▶ _Work task_
The entries that follow should come back exactly, with no pictures among them.
☆ ☆ ☆ ☆ ☆
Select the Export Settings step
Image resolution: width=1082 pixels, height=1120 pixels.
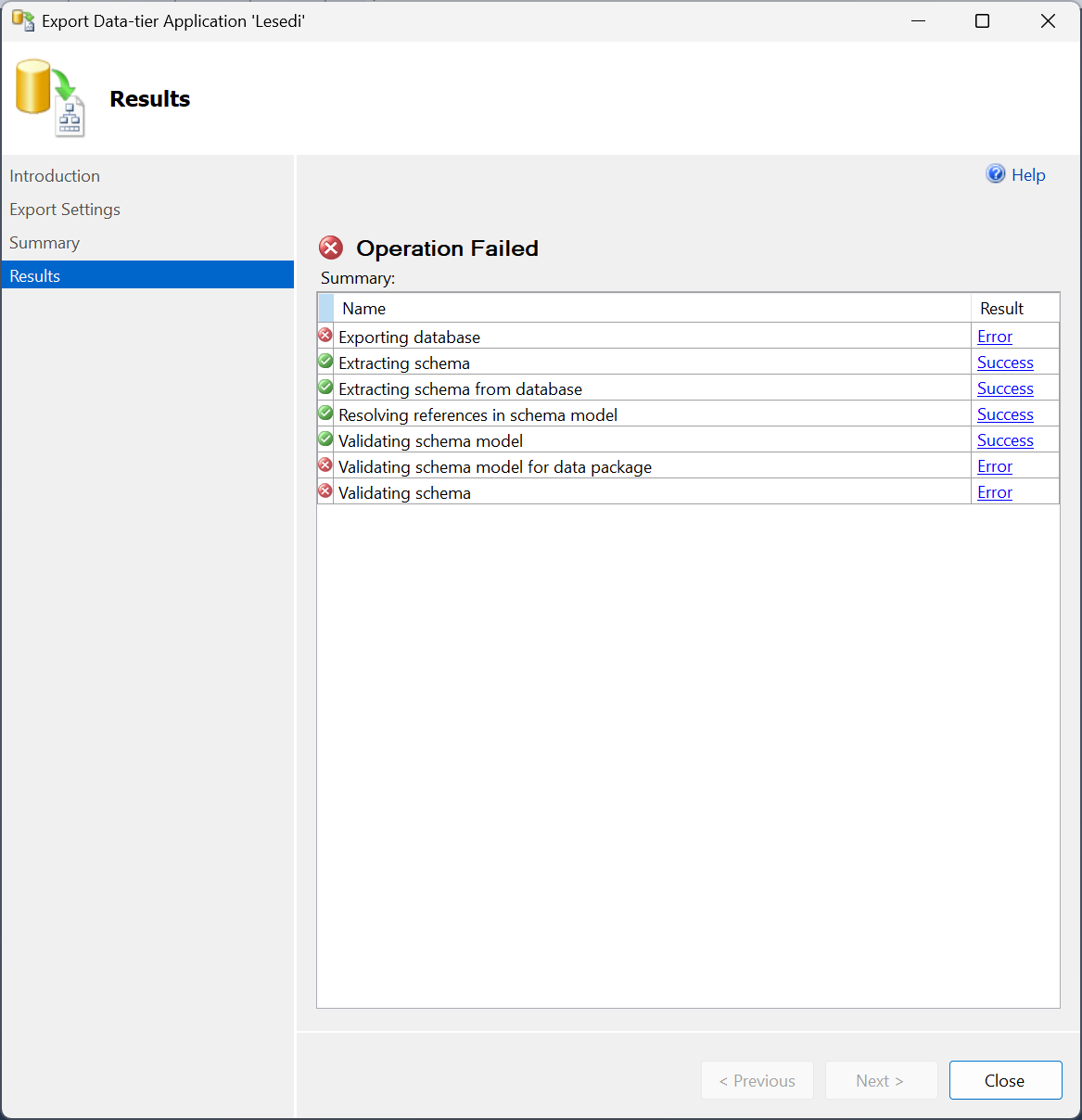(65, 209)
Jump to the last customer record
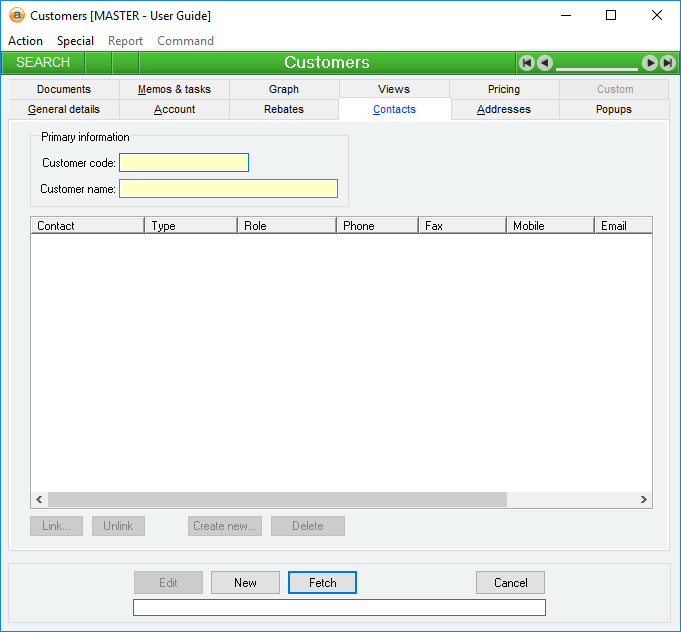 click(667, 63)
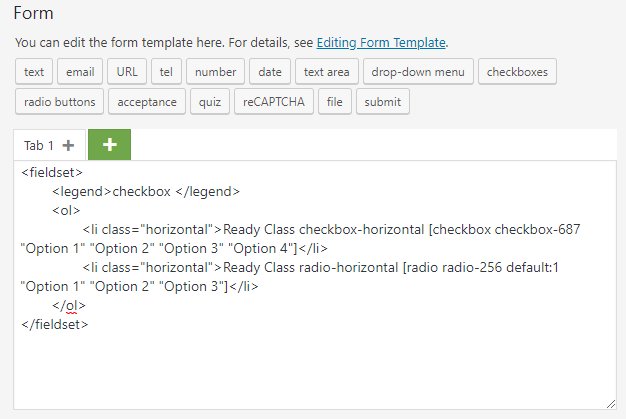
☆ ☆ ☆ ☆ ☆
▶ _Answer space_
Select the Export Settings step
Image resolution: width=1082 pixels, height=1120 pixels.
(65, 209)
Jump to the last customer record
 click(667, 63)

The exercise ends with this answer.